Pourquoi réussit-il là où tout le monde échoue ?
Il y a d’abord, bien sûr, une personnalité sincère et truculente, appréciée de beaucoup. Mais cela ne suffirait pas. Ce qui est à l’œuvre, c’est manifestement un rapport différent avec la peinture, un rapport plus adéquat. Généralement, les gens qui professent en matière artistique ne peuvent pas s’empêcher de vouloir « faire comprendre ». C’est leur posture. Ils pourraient nous faire apprécier les œuvres, nous faire partager leur goût. Non, ils préfèrent tenter de nous rendre plus intelligents. Partout s’étalent des titres comme « comprendre l’art moderne », « trois minutes pour comprendre… », « comprendre l’art contemporain en famille », « les clés pour comprendre… », etc. Ce qu’il faut savoir serait un corpus bien établi. Il nous est prescrit, à nous autres, pauvres blaireaux, de l’avaler et de le digérer. Amen ! Rien que d’y penser, on s’ennuie déjà. La vulgarisation de l’art est congénitalement unilatérale. En réalité, le plus souvent, nos fastidieux mentors répètent et imposent les banalités mêmes qu’ils ont apprises.

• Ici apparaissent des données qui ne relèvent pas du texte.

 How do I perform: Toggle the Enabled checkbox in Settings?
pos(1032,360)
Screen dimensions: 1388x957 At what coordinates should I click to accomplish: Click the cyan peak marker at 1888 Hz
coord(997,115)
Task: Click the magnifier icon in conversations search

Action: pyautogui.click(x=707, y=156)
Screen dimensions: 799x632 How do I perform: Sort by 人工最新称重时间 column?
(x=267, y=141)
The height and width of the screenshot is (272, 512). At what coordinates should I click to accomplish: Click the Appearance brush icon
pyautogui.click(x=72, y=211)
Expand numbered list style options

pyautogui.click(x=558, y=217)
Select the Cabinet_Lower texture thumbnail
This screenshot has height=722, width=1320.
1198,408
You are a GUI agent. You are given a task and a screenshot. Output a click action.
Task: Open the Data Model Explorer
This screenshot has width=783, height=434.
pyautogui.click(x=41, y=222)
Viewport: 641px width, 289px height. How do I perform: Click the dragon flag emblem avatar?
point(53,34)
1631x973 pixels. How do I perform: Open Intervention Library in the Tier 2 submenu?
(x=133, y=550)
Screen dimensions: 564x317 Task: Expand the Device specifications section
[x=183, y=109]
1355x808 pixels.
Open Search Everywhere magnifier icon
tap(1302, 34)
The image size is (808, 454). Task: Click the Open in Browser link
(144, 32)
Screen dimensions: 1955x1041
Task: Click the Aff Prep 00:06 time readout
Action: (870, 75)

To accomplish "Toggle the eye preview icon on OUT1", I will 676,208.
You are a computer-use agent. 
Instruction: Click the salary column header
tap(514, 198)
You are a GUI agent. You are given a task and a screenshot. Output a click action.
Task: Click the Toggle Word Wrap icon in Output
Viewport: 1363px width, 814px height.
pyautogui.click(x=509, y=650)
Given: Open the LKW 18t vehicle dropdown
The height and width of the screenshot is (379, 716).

Avec Hector Obalk, il en est tout autrement. Comme aurait dit Céline, il met sa peau sur la table. Il nous explique ce qu’il ressent. Il connaît bien la peinture, il l’aime et il a à cœur de faire partager son plaisir et ses émotions. Il parle de ce que l’art apporte à sa vie, multipliant autodérision et sketches touchants. En risquant en permanence son opinion, il nous laisse la liberté d’avoir la nôtre, et c’est immense. Il nous montre les meilleurs coins selon lui dans une peinture ou dans une époque, comme le pêcheur à la ligne nous montrerait un remous derrière un rocher ou un profond devant une souche. Son voyage à travers les siècles de peinture a la saveur de l’exploration véritable et de la liberté.
À ne pas rater : Hector Obalk, « Toute l’histoire de la peinture », théâtre de l’Atelier, Paris.